“Стоическая” ошибка состоит в ожидании повторения закона природы. Мудрец должен обратиться в праведника. Мечта открытия закона, делающего повторение возможным, свойственна моральному закону. Вновь и вновь браться за дело, подтверждать в повседневной жизни верность, совпадающую с подтверждением Долга. Бюхнер вкладывает в уста Дантона слова: “Как же опостылело натягивать вначале рубашку, затем — штаны, вечером тащиться в постель, а утром из нее вылезать, всегда ставить одну ногу впереди другой. И нет надежды, что это когда-либо изменится. Очень грустно, что так делали миллионы людей, а другие миллионы будут делать то же самое после нас, грустно, что кроме всего прочего мы состоим из двух половинок, делающих одно и то же так, что все происходит дважды”. Но на что бы годилась мораль, если бы она не освящала реитерацию и, главное, не делала ее возможной, давая нам законодательную власть, которой лишает нас закон природы? Случается, что моралист представляет нам категории Добра и Зла в следующем виде: каждый раз, когда мы пытаемся что-то повторить согласно законам природы, как природные существа (повторение удовольствия, прошлого, страсти), мы предпринимаем заранее проклятую демоническую попытку, чей результат — лишь отчаяние или скука. Добро же, напротив, дало бы нам возможность повторения, его успех и духовность, поскольку это зависело бы от закона долга, а не природы, и мы как моральные существа были бы его субъектами в качестве законодателей. Чем же может быть то, что Кант называет высшим испытанием, как не мыслительным испытанием, чья цель — определить, что может быть воспроизведено по праву, то есть непротиворечиво повторено в форме морального закона? Человек долга придумал “испытание” повторением, он определил то, что может быть повторено с правовой точки зрения. Итак, он считает, что победил и демоническое, и надоевшее одновременно. Нет ли в таком отклике, ответе на заботы Дантона морализаторства, вплоть до удивительных подвязок, изготовленных Кантом, в том механизме повторений, который скрупулезно описывают биографы, например, неизменности ежедневных прогулок (в том смысле, что небрежность в одежде или недостаток движения — принадлежности поведения, максима которого не может быть непротиворечиво домыслена как всеобщий закон, а следовательно, стать обликом законного повторения)?.

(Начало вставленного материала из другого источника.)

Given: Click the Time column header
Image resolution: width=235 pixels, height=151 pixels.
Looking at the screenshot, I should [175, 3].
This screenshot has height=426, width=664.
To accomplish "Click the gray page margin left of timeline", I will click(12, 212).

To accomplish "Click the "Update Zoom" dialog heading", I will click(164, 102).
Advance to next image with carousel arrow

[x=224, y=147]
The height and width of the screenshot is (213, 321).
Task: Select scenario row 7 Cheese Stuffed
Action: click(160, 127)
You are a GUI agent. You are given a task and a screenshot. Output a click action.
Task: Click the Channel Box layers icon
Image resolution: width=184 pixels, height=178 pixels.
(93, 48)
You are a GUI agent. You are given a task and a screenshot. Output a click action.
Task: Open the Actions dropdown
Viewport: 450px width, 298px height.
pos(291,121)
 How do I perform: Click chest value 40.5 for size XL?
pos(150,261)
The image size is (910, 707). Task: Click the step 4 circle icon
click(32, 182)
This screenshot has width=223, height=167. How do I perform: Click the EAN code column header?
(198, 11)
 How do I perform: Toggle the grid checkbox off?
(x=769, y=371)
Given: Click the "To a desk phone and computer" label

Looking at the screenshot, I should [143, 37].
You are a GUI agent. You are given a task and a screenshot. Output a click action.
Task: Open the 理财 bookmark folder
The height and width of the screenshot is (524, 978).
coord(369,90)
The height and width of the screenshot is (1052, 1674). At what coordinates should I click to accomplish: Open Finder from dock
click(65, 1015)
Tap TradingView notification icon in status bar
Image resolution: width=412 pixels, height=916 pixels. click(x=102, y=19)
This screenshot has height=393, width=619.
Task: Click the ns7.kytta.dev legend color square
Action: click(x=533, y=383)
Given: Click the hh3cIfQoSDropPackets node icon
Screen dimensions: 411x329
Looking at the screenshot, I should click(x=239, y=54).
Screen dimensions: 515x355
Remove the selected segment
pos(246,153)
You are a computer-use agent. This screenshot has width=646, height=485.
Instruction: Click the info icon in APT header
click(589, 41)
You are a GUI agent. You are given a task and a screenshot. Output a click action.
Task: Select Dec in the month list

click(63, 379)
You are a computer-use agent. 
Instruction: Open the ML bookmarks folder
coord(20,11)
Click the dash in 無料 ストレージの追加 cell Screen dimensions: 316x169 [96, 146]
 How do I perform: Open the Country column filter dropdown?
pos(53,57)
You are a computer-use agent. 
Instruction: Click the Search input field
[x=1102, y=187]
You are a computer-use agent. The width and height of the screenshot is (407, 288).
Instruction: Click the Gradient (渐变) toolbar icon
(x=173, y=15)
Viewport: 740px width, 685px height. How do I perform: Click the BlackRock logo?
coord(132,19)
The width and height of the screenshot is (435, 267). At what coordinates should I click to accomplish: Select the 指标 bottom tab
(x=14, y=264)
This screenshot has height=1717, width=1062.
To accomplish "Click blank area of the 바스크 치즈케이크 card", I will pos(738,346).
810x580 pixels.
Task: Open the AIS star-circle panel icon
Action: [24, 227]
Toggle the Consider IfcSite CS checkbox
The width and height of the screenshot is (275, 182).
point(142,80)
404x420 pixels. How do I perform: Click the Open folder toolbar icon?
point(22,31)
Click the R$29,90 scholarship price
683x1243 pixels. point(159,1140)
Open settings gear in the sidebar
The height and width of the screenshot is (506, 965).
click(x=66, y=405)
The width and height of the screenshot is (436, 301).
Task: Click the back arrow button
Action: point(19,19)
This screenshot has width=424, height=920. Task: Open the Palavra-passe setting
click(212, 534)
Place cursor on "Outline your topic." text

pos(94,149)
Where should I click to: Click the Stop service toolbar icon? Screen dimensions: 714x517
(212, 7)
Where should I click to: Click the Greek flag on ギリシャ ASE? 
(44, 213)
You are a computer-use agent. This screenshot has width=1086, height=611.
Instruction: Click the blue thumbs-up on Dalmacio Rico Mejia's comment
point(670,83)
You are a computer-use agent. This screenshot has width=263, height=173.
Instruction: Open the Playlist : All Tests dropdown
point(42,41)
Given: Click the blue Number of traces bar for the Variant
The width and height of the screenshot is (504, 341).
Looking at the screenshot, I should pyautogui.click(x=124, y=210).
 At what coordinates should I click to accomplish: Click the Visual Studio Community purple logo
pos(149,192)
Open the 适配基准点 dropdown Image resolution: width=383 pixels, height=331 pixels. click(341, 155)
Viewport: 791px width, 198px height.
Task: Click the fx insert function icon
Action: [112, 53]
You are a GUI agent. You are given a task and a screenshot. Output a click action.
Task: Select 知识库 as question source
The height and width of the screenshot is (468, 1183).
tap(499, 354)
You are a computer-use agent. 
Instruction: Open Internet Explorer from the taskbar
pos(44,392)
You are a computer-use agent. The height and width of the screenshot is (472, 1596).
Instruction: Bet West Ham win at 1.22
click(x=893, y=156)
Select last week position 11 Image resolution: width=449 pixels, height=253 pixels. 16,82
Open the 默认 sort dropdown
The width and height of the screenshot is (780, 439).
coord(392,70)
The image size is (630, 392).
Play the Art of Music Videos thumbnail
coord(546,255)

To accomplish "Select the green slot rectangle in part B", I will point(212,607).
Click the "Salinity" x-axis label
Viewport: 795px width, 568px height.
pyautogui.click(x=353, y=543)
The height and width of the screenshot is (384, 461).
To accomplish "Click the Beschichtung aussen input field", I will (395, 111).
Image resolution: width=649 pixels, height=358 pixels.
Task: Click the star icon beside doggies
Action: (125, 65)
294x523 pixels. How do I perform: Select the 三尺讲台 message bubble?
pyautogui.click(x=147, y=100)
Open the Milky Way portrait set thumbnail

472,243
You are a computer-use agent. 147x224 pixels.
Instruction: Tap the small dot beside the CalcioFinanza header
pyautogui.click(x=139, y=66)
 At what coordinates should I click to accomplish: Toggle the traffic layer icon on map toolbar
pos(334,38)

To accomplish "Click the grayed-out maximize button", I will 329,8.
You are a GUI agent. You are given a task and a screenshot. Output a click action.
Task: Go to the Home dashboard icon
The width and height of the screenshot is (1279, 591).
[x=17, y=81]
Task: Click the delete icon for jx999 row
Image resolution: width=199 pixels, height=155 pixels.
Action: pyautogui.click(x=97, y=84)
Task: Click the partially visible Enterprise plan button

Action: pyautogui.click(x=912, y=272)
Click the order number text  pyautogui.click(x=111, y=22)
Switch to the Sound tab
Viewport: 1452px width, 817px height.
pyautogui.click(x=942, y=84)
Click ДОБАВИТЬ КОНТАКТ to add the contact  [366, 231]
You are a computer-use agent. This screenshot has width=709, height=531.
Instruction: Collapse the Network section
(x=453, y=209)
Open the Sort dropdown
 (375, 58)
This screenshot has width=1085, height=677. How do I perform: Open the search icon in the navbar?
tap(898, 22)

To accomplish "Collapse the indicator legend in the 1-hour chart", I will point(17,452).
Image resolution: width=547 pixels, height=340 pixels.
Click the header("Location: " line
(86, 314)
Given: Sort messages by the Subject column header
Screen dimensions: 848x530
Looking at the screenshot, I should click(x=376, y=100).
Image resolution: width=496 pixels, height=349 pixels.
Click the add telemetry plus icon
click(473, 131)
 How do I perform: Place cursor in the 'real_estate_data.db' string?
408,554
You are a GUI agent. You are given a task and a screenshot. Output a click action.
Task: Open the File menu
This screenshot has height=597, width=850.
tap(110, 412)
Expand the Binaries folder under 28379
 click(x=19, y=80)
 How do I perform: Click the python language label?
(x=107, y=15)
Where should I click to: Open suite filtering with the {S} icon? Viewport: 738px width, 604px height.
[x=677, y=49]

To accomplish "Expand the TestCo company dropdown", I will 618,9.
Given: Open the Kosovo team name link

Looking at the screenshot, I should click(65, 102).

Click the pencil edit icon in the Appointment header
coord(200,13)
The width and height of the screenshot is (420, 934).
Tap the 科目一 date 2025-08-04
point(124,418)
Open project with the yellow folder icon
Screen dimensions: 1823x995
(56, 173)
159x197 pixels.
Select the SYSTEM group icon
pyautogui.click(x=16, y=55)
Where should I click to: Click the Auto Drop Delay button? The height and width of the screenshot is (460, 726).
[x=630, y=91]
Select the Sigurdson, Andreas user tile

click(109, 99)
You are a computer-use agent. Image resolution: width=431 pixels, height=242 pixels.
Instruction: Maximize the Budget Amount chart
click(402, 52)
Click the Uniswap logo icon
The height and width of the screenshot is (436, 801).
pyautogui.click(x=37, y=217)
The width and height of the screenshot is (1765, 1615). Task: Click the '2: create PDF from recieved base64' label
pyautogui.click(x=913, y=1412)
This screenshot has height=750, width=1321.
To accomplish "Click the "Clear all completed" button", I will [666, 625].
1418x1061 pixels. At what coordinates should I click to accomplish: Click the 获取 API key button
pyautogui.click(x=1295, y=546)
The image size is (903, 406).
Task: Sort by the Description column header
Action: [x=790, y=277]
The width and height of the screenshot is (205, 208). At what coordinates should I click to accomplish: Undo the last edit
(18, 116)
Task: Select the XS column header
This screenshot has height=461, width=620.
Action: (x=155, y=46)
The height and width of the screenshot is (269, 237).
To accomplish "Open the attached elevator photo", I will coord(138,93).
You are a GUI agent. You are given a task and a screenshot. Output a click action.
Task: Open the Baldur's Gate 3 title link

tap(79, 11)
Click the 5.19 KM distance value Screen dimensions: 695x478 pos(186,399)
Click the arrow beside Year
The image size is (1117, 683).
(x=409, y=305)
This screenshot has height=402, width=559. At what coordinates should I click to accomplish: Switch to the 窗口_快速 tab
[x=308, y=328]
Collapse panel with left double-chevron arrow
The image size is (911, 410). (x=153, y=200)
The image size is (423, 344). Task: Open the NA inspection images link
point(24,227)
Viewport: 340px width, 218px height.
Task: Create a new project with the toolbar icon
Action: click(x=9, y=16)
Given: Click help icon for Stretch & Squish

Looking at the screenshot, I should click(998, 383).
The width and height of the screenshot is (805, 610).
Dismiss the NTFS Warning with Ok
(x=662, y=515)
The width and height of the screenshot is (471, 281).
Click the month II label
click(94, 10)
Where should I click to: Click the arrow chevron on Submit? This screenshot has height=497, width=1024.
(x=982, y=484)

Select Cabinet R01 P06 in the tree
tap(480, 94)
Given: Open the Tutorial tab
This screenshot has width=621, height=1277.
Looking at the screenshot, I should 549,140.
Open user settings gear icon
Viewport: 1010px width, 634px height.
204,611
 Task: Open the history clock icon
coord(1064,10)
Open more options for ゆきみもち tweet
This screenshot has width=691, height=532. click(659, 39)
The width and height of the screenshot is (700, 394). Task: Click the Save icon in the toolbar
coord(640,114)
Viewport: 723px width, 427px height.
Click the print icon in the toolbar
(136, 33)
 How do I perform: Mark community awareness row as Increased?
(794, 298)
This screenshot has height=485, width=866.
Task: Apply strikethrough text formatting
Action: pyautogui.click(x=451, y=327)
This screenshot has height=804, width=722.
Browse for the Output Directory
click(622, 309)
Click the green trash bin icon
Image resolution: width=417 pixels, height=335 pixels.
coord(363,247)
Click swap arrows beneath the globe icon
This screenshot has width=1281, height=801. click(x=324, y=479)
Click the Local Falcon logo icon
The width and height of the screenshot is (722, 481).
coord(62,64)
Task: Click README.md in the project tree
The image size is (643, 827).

Но двойственность сознания такова: оно может помыслить себя, лишь выдвинув нравственный закон — внешний, высший, безразличный к закону природы; но применение нравственного закона мыслимо только при восстановлении образа и образца закона природы. Так нравственный закон, далеко не давая подлинного повторения, оставляет нам лишь общность. Общность на этот раз связана не с природой, а с привычкой как второй натурой. Не стоит ссылаться на существование имморальных, дурных привычек. Форма привычки или, как говорил Бергсон, привычка приобретать привычки (целостность долга) нравственна по сути, обладает формой добра. Тогда в этой целостности или общности привычек усматриваются два больших порядка: порядок подобия, вариативное соответствие элементов действия предполагаемого образца, когда привычка еще не приобретена; порядок равноценности с равенством элементов действия в различных ситуациях, когда привычка уже приобретена. Так что привычка никогда не дает подлинного повторения: или действие меняется и совершенствуется при постоянном намерении; или же действие — то же при различных намерениях и контекстах. Если здесь и возможно повторение, оно появляется между двух общностей — совершенствования и интеграции, под ними, ценой их опрокидывания, свидетельствуя о cовсем иной силе.
Если повторение возможно, то только вопреки как нравственному, так и природному закону. Известны два способа отбросить нравственный закон. Или отбросить, восходя к его принципам: опротестовывают порядок закона как вторичный, производный, заимствованный, “общий”, в законе вскрывают принцип вторич-ности, который меняет направление силы закона или присваивает его исходную мощность. Или же, напротив, закон отбрасывается успешнее, когда обращаются к его последствиям, подчиняясь закону со слишком большим тщанием; именно в силу приятия закона душе, неискренне его принимающей, удается обойти закон и вкусить радостей, которые ей следовало охранять. Это хорошо видно во всех доказательствах от противного: в забастовках “усердия”, в мазохистском способе насмешки через подчинение.